Depuis ce temps nous n'échangeons plus, avec ce ménage « fantaisiste » que de rares visites de politesse. Cela ne gêne point Claudine, que rien ne gêne, ni Renaud qui ne se soucie guère que de sa femme au monde. Et Alain professe une parfaite horreur des ruptures inutiles.

Claudine ne paraît point se douter qu'elle a déchaîné les rires. Elle mange, les yeux baissés, un sandwich au homard, et déclare posément, après, que « c'est le sixième ».

– Oui, dit Marthe gaiement, vous êtes une relation ruineuse, l'âme de madame Beulé a passé en vous.

– Son estomac seulement, c'est tout ce qu'elle avait de bon à prendre, rectifie Claudine.

– Méfiez-vous ! Ma chère, insinue madame Chessenet, vous engraisserez à ce régime-là. Il m'a semblé, l'autre soir, que vos bras prenaient une agréable, mais dangereuse ampleur.

– Peuh ! réplique Claudine, la bouche pleine, je vous souhaite seulement d'avoir les cuisses comme j'ai les bras, ça fera plaisir à bien du monde.

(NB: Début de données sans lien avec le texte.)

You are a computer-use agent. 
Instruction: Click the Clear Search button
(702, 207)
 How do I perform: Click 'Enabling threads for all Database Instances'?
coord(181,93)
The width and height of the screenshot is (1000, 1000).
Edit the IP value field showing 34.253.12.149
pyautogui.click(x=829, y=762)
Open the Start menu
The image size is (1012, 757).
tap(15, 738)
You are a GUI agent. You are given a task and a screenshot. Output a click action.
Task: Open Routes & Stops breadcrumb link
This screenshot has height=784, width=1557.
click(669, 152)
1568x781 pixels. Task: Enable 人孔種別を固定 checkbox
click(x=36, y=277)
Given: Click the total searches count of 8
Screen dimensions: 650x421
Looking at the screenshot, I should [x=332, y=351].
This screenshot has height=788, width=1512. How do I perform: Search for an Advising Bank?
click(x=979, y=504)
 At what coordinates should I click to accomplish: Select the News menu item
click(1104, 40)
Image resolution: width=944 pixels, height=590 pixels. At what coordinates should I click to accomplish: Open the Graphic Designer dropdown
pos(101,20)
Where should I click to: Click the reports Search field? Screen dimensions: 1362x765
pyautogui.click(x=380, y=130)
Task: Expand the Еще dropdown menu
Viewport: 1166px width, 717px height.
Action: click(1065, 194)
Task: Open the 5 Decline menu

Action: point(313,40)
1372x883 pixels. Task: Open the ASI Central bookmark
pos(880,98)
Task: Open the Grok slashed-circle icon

Madame Chessenet, qui est maigre, et s'en désole, avale cette rebuffade péniblement, le cou si tendu que je crains un petit esclandre. Mais elle toise seulement, avec un mutisme rageur, l'insolente aux cheveux courts, et se lève. J'esquisse un mouvement pour me lever aussi, puis je me rassieds afin de ne pas sortir avec cette vipère décolorée.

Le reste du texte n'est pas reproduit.